EXERCISE. Update the listing below by replacing "GUI agent" with "interface agent" wherever it appears, leaving everything else unchanged.

ENTRIES PROVIDED.
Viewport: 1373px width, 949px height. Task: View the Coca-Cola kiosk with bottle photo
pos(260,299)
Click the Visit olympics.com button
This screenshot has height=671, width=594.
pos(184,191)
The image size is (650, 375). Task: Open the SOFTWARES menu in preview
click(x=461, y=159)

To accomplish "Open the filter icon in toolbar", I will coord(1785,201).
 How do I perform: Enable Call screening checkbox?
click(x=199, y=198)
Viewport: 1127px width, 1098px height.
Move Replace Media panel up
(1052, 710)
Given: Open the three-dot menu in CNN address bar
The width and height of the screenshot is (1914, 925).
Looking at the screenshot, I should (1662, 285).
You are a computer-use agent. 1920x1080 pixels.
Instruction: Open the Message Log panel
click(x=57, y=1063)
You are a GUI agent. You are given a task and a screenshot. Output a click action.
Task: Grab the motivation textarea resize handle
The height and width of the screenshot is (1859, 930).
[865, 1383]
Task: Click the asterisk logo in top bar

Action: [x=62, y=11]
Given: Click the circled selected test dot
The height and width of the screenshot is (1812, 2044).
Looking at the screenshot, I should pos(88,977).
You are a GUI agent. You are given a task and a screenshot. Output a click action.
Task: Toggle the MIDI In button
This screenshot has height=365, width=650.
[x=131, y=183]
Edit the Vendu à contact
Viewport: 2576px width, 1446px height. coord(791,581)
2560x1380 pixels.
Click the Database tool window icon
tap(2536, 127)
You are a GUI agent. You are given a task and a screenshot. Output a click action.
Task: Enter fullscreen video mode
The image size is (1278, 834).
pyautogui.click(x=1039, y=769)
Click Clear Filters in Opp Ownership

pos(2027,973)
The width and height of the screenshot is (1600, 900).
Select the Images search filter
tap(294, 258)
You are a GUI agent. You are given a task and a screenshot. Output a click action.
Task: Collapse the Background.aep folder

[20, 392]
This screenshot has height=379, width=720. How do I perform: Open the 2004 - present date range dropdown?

RESULT OF THIS EXERCISE.
Viewport: 1373px width, 949px height. Task: View the Coca-Cola kiosk with bottle photo
pos(260,299)
Click the Visit olympics.com button
This screenshot has height=671, width=594.
pos(184,191)
The image size is (650, 375). Task: Open the SOFTWARES menu in preview
click(x=461, y=159)

To accomplish "Open the filter icon in toolbar", I will coord(1785,201).
 How do I perform: Enable Call screening checkbox?
click(x=199, y=198)
Viewport: 1127px width, 1098px height.
Move Replace Media panel up
(1052, 710)
Given: Open the three-dot menu in CNN address bar
The width and height of the screenshot is (1914, 925).
Looking at the screenshot, I should (1662, 285).
You are a computer-use agent. 1920x1080 pixels.
Instruction: Open the Message Log panel
click(x=57, y=1063)
You are a interface agent. You are given a task and a screenshot. Output a click action.
Task: Grab the motivation textarea resize handle
The height and width of the screenshot is (1859, 930).
[865, 1383]
Task: Click the asterisk logo in top bar

Action: [x=62, y=11]
Given: Click the circled selected test dot
The height and width of the screenshot is (1812, 2044).
Looking at the screenshot, I should pos(88,977).
You are a interface agent. You are given a task and a screenshot. Output a click action.
Task: Toggle the MIDI In button
This screenshot has height=365, width=650.
[x=131, y=183]
Edit the Vendu à contact
Viewport: 2576px width, 1446px height. coord(791,581)
2560x1380 pixels.
Click the Database tool window icon
tap(2536, 127)
You are a interface agent. You are given a task and a screenshot. Output a click action.
Task: Enter fullscreen video mode
The image size is (1278, 834).
pyautogui.click(x=1039, y=769)
Click Clear Filters in Opp Ownership

pos(2027,973)
The width and height of the screenshot is (1600, 900).
Select the Images search filter
tap(294, 258)
You are a interface agent. You are given a task and a screenshot. Output a click action.
Task: Collapse the Background.aep folder

[20, 392]
This screenshot has height=379, width=720. How do I perform: Open the 2004 - present date range dropdown?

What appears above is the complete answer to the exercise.